Review: Run (Bunker Theatre)

Stephen Laughton’s play is about a 17-year old Jewish boy on the last day of term

Matt Trueman

Matt Trueman

| London | Off-West End |

23 March 2017

Yonni’s 17 – a gay, Jewish Londoner. He’s a criss-cross of contradictions and idiosyncrasies: dressed in streetwear, fascinated by science, a good kid with a Grindr account, who goes out on Friday nights and tries to observe Sabbath. He’s confident in life and nervous in bed; a mummy’s boy with a strong sense of independence.

Stephen Laughton‘s monologue, a favourite at this year’s Vault Festival, is motored by character. It’s not just that Yonni is as knottily complex as any of us, many different people in one, it’s that his particular blend of incongruities, express something far bigger than himself: Judaism’s place in today’s world.

Run recounts the course of a single summer – a 17-year old’s summer, when school’s over and life seems to stretch out ahead of you into infinity. It might be the moment any of us are most alive – so present to each day’s possibilities, so full of future potential. Laughton’s writing catches all of that, and Yonni is flushed with all the immediate feelings of his first love, even as his thoughts race off to the ends of time and space – to plants, to faith, to nature, to history. He is, like the best 17 year-olds, full of wonder.

Yonni met Adam at camp – "Jew Camp," they call it – and, after slinking into one another’s beds at night, both got themselves expelled. If there’s a tension between sexuality and faith, Laughton’s drama doesn’t depend on bringing that clash to a head. Run‘s not a 'God or Guys' play. It’s more complex: an examination of inter-sectional identities.

That particular tension fits into the wider dissonance between orthodox Judaism and contemporary life. Yonni’s an utterly contemporary kid with an age-old religion. His clipped London tang slips into ancient Hebrew prayer. His personal tech jostles with Sabbath laws that, strictly speaking, prohibit adjusting electrical appliances. Each Friday night, Yonni ducks under the duvet with his iPad. At his Golders Green deli, Yonni’s still the six year-old out shopping with his dad. On Grindr, not so much.
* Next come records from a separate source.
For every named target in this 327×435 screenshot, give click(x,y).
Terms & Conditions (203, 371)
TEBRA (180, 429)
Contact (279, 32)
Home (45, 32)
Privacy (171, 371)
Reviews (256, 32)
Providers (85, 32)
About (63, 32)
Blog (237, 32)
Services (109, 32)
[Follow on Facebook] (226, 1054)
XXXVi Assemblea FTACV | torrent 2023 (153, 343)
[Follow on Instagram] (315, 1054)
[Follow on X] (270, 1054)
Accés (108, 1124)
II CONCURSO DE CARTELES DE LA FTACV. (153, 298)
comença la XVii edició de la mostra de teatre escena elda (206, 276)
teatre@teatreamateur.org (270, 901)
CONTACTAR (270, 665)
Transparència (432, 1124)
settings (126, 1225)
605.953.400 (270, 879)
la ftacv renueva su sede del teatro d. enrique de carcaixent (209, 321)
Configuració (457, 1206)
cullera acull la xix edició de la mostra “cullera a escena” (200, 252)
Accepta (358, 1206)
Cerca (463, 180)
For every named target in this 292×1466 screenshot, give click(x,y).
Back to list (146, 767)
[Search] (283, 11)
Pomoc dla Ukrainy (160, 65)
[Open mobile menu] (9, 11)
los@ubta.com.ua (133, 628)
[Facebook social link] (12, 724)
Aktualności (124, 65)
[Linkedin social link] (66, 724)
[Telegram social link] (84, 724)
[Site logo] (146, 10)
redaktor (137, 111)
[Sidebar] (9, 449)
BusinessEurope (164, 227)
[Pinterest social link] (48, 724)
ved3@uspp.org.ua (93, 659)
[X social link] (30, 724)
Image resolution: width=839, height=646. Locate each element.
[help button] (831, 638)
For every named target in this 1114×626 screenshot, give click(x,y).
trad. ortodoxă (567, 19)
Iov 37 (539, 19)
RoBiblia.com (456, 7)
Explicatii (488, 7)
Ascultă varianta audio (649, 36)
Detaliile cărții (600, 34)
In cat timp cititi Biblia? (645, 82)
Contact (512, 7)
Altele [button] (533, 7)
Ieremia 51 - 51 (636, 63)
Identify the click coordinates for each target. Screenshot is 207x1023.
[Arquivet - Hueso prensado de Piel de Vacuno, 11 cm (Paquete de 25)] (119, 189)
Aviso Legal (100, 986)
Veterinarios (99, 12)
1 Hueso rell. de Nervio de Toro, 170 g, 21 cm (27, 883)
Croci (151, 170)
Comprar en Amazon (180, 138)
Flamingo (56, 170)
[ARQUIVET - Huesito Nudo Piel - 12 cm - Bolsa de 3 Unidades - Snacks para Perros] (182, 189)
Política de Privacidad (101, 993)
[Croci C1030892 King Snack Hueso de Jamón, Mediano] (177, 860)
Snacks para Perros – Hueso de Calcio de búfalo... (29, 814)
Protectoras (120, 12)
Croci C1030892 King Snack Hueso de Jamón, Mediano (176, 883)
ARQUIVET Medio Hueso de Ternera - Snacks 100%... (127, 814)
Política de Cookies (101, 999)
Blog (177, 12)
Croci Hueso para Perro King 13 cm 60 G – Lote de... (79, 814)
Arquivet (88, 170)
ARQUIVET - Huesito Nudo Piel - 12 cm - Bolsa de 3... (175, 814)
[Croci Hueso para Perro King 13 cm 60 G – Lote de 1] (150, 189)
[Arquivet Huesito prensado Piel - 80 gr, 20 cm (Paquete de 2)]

Run conveys the oddities of overlapping identities with real delicacy.

Tom Ross-Williams is superb in the role, never trying to smooth out the different sides of this unassuming, engaging teenager, but rather letting moods swing and interests shift. It’s a performance that’s comfortable with inconstancy – no mean feat – held together by a contagious energy. An hour in his presence is an enlivening thing, and he moves beautifully, punctuating the text with religious rituals set to rhythmic beats.

Though it’s narrative isn’t always entirely clear, its plot skipping a key beat or two, it spins an idea into something urgent. When Yonni’s the victim of an anti-semitic attack, crossing London late one night with his kippah on, the violence is both present-tense and timeless at the same time. Each punch lands, each hurts and hurts now, but each connects to a long line of punches thrown in the same vein. It’s a stunning encapsulation of violence couched in prejudice – something both singular and manifold; its victim, both an individual and a symbol or a representative. Neither should diminish the other. An appalling assault is all the more appalling because it fits into a pattern – and one that has no place in this day and age. That such anti-semitic attacks are on the rise – it is, says Yonni, "super fucking shit" to be a Jew in Britain today – is the most anachronistic thing of all.

Run runs at the Bunker Theatre until 1 April.